MATERIAL PROVIDED:

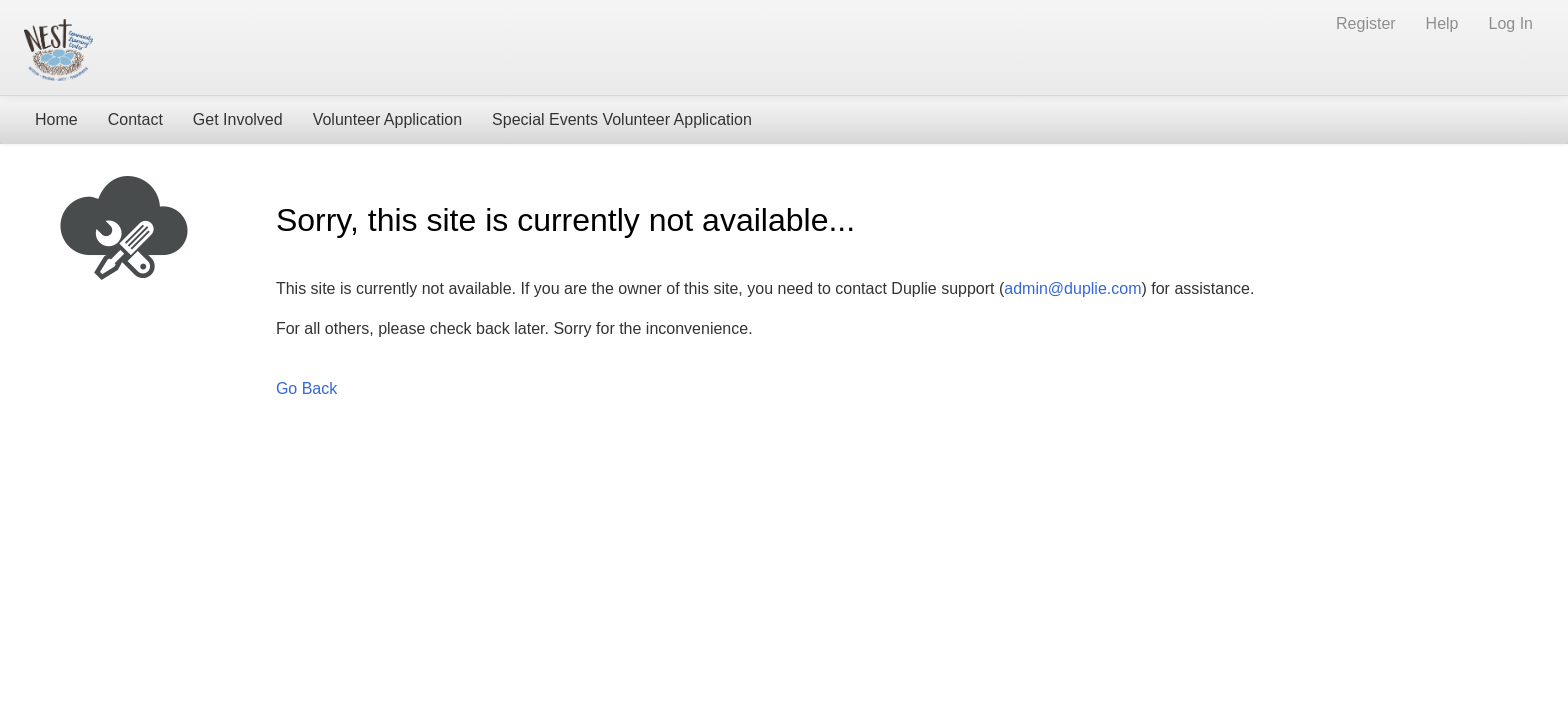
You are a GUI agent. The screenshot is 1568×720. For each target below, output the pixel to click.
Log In (1511, 23)
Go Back (306, 388)
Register (1366, 23)
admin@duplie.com (1072, 288)
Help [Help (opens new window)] (1442, 23)
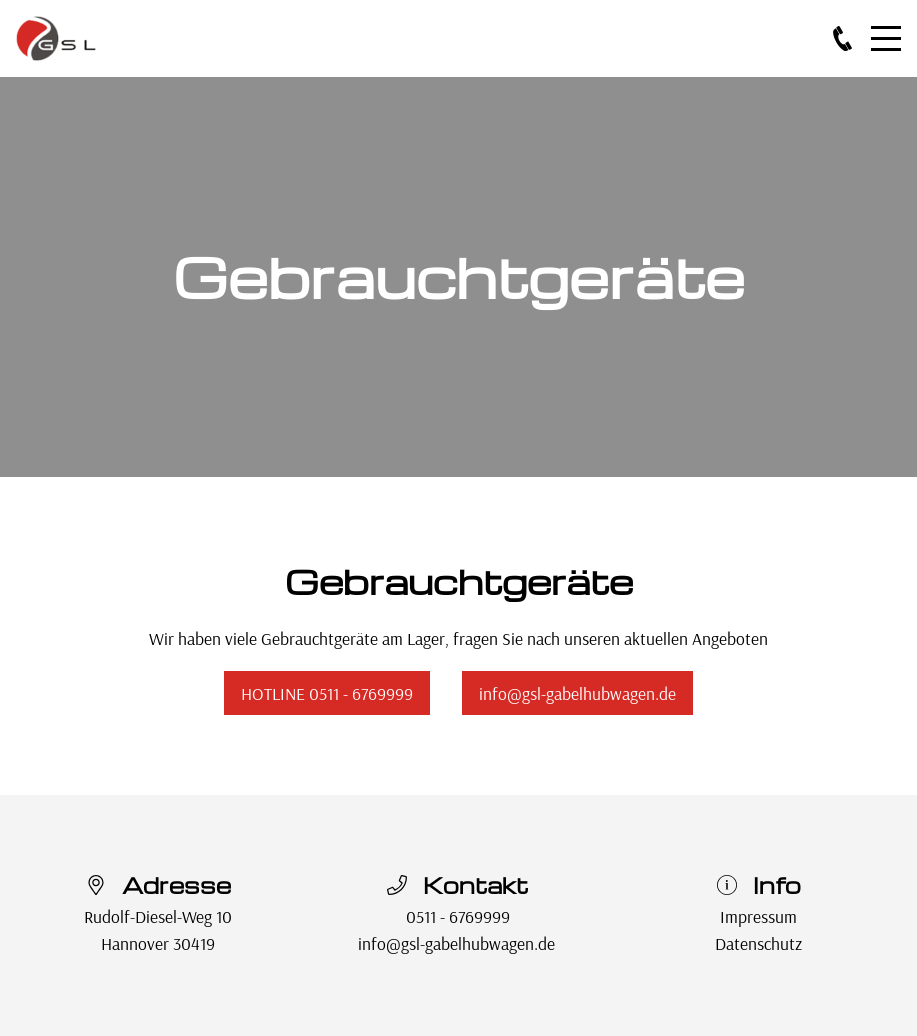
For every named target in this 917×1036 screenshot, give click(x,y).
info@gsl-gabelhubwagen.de (577, 693)
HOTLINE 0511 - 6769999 (327, 693)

OBJECTIVE: Starting with the line containing "Help [Help (opens new window)] (1442, 23)" and going on through the end of the items, write those lines out again, swapping "HOTLINE" for "PHONE" and keeping everything else the same. Leave the pictures out.

RESPONSE:
Help [Help (opens new window)] (1442, 23)
For every named target in this 917×1036 screenshot, give click(x,y).
info@gsl-gabelhubwagen.de (577, 693)
PHONE 0511 - 6769999 (327, 693)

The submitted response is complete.